A new study was published at the end of June this year which looked at “Measuring the economic value of museums and galleries digital offers”.
This coincided with something I was pondering whilst on a 2-month bike ride around Europe:
What is the value of digital? Is it actually important?
And, if we think it is, how do we make that case?
I am someone who is comfortable with digital technologies, tools, thinking, ways of working.
I think digital is an exciting and powerful way to reach and engage more people in more ways.
I know that not everyone thinks this.
But I do not think my perspective is just blind evangelism.
These two tweets from Sarah-Jane Mace do a good job of describing why I think a focus on, and prioritisation of, digital is important.
Some context
Friends who work in digital-focused roles in other sectors are sometimes surprised by the conversations I have in the cultural sector.
One friend in particular, who works with a lot of very large multi-nationals on digital transformation projects, is regularly horrified by ‘how behind’ the sector seems (she cares deeply about the cultural sector and it is worrying to her that the case for the role of digital is still having to be made, and regularly remade in our sector).

——————————

PROBLEMS TO WORK ON —
• a. Set down the passage on digital's value word for word, between "A new study" and "digital is important.", inclusive.
• b. Please decide whether each statement agrees with the passage on digital's value, answering yes or no and quoting the words that settle it: (i) The new study came out at the end of June. (ii) The writer was thinking about digital during a three-month bike ride. (iii) The writer believes everyone shares the view that digital is exciting.
The rows have no connection to the passage on digital's value.

[Recorded data]
——————————

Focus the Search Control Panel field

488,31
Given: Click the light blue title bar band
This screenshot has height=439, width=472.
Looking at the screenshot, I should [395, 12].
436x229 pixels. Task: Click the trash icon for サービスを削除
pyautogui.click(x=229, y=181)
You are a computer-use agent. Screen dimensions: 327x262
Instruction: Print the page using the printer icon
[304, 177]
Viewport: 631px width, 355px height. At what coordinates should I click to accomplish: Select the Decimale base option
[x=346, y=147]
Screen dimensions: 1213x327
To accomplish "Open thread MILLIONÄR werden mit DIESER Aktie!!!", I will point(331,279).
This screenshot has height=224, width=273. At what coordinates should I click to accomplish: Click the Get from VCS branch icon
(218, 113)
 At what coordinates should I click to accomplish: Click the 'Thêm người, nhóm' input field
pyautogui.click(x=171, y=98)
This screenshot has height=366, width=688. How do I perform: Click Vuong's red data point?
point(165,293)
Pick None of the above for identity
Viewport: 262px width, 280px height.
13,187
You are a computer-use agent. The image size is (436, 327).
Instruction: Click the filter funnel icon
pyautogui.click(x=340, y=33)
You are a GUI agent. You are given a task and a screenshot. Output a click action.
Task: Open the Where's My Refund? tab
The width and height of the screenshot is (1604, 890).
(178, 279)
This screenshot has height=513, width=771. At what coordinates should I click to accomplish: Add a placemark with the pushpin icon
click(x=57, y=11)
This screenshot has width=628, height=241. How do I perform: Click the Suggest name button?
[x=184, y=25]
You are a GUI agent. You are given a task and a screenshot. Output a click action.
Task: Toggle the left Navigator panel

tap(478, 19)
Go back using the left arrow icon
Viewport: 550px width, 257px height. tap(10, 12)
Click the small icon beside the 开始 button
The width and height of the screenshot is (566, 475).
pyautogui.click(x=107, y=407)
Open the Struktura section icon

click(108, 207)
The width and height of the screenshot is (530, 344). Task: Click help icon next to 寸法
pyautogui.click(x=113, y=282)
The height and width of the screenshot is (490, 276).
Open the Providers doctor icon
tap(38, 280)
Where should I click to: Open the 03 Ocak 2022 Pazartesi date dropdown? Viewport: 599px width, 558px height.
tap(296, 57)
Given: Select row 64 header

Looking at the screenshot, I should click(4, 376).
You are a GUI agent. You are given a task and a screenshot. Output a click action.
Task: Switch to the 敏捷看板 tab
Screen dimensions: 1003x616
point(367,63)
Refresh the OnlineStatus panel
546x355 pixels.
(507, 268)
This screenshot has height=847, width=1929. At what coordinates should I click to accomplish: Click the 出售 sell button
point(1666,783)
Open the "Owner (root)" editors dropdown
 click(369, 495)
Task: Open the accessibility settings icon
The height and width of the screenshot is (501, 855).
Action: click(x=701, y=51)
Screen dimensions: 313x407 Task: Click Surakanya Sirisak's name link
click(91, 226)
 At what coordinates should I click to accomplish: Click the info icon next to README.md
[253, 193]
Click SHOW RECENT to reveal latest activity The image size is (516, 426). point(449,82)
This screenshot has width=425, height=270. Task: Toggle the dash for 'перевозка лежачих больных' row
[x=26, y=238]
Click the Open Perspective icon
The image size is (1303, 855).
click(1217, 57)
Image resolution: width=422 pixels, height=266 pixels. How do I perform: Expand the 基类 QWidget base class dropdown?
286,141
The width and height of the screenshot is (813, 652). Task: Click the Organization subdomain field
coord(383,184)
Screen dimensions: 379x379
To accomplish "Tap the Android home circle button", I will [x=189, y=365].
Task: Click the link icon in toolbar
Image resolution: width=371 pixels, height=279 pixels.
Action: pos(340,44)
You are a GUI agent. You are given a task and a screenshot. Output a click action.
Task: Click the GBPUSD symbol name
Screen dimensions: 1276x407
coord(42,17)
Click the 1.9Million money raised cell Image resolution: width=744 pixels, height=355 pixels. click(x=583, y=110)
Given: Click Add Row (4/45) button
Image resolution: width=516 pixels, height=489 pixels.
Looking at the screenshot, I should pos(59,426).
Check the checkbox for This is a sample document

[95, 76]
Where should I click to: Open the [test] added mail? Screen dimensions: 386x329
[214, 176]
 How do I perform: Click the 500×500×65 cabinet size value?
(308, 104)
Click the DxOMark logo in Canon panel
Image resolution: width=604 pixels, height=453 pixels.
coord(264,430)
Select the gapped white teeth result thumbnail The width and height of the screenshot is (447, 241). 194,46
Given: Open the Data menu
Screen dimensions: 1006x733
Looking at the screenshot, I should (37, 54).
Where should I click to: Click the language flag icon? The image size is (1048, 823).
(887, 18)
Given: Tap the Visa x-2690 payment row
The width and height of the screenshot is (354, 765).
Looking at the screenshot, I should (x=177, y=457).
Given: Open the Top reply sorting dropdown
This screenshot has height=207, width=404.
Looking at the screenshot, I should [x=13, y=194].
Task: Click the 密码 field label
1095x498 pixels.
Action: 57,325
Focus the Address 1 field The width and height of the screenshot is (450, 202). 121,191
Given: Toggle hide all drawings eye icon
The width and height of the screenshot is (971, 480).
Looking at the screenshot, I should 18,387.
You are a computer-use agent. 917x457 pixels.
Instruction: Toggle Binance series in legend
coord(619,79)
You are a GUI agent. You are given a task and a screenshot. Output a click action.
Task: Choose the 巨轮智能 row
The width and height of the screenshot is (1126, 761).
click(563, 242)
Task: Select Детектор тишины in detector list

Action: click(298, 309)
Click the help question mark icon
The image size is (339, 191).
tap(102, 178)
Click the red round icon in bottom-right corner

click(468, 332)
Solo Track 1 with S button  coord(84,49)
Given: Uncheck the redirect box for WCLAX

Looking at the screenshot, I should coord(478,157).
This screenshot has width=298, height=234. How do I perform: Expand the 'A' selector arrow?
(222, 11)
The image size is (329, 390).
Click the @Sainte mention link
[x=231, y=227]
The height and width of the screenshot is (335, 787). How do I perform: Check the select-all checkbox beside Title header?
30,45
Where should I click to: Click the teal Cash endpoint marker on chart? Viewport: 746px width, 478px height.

——————————

SOLUTIONS TO THE PROBLEMS —
• a.
A new study was published at the end of June this year which looked at “Measuring the economic value of museums and galleries digital offers”.
This coincided with something I was pondering whilst on a 2-month bike ride around Europe:
What is the value of digital? Is it actually important?
And, if we think it is, how do we make that case?
I am someone who is comfortable with digital technologies, tools, thinking, ways of working.
I think digital is an exciting and powerful way to reach and engage more people in more ways.
I know that not everyone thinks this.
But I do not think my perspective is just blind evangelism.
These two tweets from Sarah-Jane Mace do a good job of describing why I think a focus on, and prioritisation of, digital is important.

• b.
(i) Yes: "published at the end of June this year"
(ii) No: "on a 2-month bike ride around Europe"
(iii) No: "I know that not everyone thinks this."